XXXVI(2) no matter in what circumstances it was made. This is clear from our reading of the said article which provides :
(2) His Royal Highness may prorogue or dissolve the Legislative Assembly.”
The decision in this case has no doubt put an end to any dispute, doubts or questions on who actually has the authority in deciding whether or not to dissolve the State Legislative Assembly.
Although the Mentri Besar can make a request to His Royal Highness for the dissolution of the Legislative Assembly before the expiry of the five-year term or in a situation where the Mentri Besar ceases to command the confidence of the majority of the members of the Legislative Assembly, it is pertinent to note that the final decision is vested in His Royal Highness who has absolute discretion. In this regard, we are guided by the decision of the highest court on the land.
Until and unless the State Consti-tution is amended, the said decision stands and is applicable to the respective states which have similar provisions on the issue in question.

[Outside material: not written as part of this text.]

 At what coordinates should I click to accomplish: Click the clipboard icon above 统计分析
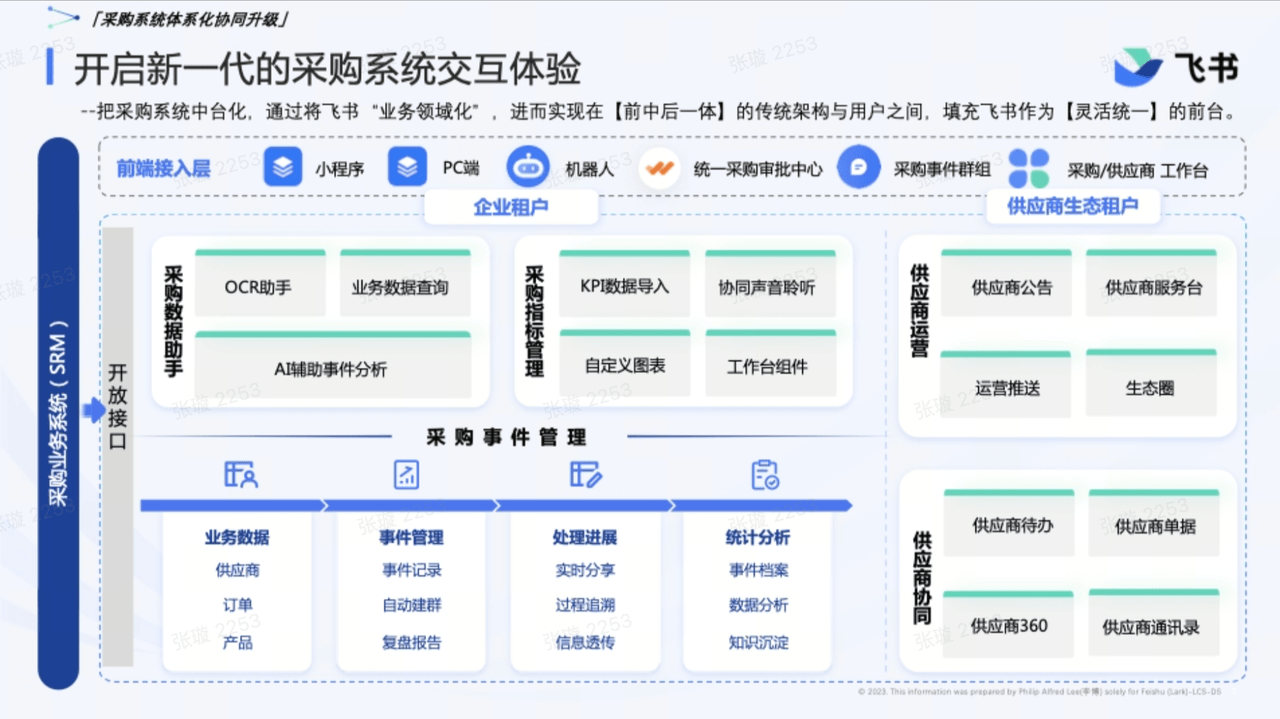pos(765,475)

Hence, when the Sultan of Selangor recently stated that the dissolution of the State Legislative Assembly must follow rules and procedures, we can appreciate that what His Royal Highness meant is that the dissolution of the State Legislative Assembly must adhere to the provisions of the law.
In other words it must be presented before His Royal Highness to request for consent before any announcement is made.
The Sultan of Selangor has absolute discretion and prerogative to accede to the request of dissolving the State Legislative Assembly.
Generally, Federal and State elections are held simultaneously to save time and costs and in considering the request to dissolve the State Legislative Assembly, time and cost factors could well be taken into consideration by His Royal Highness.
At the Federal level, similar provisions can be found in the Federal Constitution.
Article 40 (2) of the Federal Constitution states that the Yang di-Pertuan Agong may act in His discretion in withholding of consent to a request for the dissolution of Parliament.
Article 40 (2) of the Federal Constitution states that:
(2) The Yang di-Pertuan Agong may act in his discretion in the performance of the following functions, that is to say:
a) The appointment of a Prime Minister;
b) The withholding of consent to a request for the dissolution of Parliament; and
c) The requisition of a meeting of the Conference of Rulers concerned solely with the privileges, position, honours and dignities of Their Royal Highnesses, and any action at such a meeting,
And in any other case mentioned in this Constitution.
Looking at the Selangor Constitution and Perak’s Constitution and provisions in the Federal Constitution together with the ruling by the Federal Court in 2010, we must accept the fact that the States’ Constitution and Federal Constitution confer absolute power to dissolve the State Legislative Assembly and Parliament upon the Rulers of the State and the Yang di-Pertuan Agong.
The role of the Rulers is very much relevant in our country which practises a system of Constitutional Monarchy, and will remain relevant for so long as the Federal Constitution remains the supreme law of the country.
The rakyat must be provided with a clear understanding of the basic principles of law with respect to the powers of the Rulers and the Executive.
Every Malaysian, including political leaders and those providing explanations to the rakyat while campaigning during this elections season, must be responsible to state the actual position of the law and to explain to the rakyat the decision of the Federal Court.
This is essential for the preservation of a peaceful elections and to prevent the rakyat from getting confused and in turn giving rise to feelings of unhappiness towards the institution of Rulers.
The writer would like to invite Malaysians to adhere firmly to our Constitution and to respect the decision of the Federal Court on the issue.
The writer believes that although in the upcoming general election, seats can be expected to be keenly contested, the polls can be held in a civilised and orderly manner if all of us are responsible enough to conform to the law and regulations.
Let us prove to the world that as Malaysians, we are united although we may have different political ideologies.